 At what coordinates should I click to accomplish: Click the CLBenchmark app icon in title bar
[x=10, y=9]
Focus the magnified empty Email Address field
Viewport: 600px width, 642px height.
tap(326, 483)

THE PROBLEM:
Exactly as they appear above, return all of the records.

RESULT OF THE TASK:
 At what coordinates should I click to accomplish: Click the CLBenchmark app icon in title bar
[x=10, y=9]
Focus the magnified empty Email Address field
Viewport: 600px width, 642px height.
tap(326, 483)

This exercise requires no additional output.